━━━ Information ━━━

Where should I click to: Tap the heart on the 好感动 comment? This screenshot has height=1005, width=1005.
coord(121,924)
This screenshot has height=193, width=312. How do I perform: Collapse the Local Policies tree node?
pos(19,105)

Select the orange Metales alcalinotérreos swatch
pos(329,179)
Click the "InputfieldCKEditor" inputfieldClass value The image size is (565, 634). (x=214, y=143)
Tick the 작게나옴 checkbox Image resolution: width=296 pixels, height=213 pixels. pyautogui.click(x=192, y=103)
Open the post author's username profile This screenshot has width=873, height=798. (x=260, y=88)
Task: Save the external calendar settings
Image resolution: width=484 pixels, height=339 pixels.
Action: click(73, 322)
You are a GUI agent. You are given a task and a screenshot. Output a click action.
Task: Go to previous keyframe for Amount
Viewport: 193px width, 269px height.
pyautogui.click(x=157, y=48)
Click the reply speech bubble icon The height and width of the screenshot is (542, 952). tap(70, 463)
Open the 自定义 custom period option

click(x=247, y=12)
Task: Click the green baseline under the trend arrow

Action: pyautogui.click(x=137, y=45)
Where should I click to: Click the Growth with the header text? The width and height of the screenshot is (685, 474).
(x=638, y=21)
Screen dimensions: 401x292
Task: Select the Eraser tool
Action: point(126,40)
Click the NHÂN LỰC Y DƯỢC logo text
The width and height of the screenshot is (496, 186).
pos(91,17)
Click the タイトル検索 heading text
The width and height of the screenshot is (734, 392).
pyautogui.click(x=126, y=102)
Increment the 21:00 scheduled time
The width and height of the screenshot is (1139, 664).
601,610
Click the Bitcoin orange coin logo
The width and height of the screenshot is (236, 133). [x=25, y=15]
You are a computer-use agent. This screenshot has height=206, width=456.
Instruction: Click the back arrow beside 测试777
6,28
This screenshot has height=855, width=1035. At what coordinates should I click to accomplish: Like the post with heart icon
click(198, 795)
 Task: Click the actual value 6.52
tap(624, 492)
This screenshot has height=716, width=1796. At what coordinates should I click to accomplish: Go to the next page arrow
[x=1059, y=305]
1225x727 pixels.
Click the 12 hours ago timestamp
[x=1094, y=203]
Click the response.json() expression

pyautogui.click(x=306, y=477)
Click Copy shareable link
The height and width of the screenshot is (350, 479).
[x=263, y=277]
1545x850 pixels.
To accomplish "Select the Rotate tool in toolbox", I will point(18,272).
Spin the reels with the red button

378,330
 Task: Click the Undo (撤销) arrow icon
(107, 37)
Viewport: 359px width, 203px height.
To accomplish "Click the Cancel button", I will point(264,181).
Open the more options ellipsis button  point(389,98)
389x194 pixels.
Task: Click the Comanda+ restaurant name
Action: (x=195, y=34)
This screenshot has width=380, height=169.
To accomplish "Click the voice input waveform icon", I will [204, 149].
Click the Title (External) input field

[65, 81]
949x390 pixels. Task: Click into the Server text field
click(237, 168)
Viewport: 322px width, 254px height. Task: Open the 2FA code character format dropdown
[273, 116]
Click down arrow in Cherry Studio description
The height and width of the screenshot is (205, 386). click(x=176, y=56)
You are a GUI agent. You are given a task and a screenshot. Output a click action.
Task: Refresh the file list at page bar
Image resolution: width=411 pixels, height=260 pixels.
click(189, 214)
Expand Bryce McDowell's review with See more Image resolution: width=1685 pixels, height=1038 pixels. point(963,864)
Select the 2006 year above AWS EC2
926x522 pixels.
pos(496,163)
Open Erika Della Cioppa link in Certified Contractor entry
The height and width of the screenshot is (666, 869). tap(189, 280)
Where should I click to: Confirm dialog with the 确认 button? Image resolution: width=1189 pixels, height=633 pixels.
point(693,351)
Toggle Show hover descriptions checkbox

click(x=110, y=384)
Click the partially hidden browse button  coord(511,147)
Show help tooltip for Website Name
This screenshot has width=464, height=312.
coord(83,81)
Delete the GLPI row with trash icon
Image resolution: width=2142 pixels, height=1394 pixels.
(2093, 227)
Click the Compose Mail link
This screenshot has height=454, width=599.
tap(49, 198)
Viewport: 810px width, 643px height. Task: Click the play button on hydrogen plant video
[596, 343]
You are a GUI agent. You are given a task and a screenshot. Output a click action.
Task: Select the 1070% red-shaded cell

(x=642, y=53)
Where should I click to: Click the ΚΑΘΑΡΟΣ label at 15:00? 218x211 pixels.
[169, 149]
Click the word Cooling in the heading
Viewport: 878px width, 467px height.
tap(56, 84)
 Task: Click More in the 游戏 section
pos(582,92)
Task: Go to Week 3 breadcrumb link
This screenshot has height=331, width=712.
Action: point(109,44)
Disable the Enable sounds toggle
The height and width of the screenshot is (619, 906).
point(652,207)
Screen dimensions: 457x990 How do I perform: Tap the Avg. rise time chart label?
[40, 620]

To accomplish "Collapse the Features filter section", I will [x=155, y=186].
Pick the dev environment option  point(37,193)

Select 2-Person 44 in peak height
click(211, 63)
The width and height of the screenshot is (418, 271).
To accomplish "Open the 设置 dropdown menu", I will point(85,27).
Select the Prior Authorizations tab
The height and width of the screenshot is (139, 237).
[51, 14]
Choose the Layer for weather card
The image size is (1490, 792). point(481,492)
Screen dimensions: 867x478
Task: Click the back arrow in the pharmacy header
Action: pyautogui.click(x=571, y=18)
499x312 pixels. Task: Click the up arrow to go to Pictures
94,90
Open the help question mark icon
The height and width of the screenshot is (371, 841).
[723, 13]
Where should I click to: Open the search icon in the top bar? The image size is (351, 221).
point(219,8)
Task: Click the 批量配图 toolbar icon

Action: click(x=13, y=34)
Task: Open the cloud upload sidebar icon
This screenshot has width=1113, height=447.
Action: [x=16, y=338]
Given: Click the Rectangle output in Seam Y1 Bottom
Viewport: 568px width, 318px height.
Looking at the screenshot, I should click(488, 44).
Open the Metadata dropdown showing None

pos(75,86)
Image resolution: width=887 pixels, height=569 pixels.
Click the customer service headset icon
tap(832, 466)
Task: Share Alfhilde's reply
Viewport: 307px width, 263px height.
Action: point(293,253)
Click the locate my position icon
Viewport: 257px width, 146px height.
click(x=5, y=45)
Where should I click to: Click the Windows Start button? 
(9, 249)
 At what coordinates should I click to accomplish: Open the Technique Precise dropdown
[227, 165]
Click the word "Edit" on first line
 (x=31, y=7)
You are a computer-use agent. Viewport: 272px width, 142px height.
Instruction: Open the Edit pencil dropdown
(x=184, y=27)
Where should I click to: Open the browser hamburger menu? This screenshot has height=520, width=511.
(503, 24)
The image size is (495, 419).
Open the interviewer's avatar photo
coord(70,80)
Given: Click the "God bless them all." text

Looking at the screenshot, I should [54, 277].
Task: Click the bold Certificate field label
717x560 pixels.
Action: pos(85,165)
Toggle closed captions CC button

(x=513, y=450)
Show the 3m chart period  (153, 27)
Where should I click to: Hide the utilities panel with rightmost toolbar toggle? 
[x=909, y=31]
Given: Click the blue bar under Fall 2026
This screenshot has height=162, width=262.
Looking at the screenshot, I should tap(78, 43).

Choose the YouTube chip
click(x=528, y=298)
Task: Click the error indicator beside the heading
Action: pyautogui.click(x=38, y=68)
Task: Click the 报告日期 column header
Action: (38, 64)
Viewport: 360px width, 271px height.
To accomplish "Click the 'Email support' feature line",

━━━

Transcribe the records from their first line. Stop after the line with "Task: Save the external calendar settings", including it.

Where should I click to: Tap the heart on the 好感动 comment? This screenshot has height=1005, width=1005.
coord(121,924)
This screenshot has height=193, width=312. How do I perform: Collapse the Local Policies tree node?
pos(19,105)

Select the orange Metales alcalinotérreos swatch
pos(329,179)
Click the "InputfieldCKEditor" inputfieldClass value The image size is (565, 634). (x=214, y=143)
Tick the 작게나옴 checkbox Image resolution: width=296 pixels, height=213 pixels. pyautogui.click(x=192, y=103)
Open the post author's username profile This screenshot has width=873, height=798. (x=260, y=88)
Task: Save the external calendar settings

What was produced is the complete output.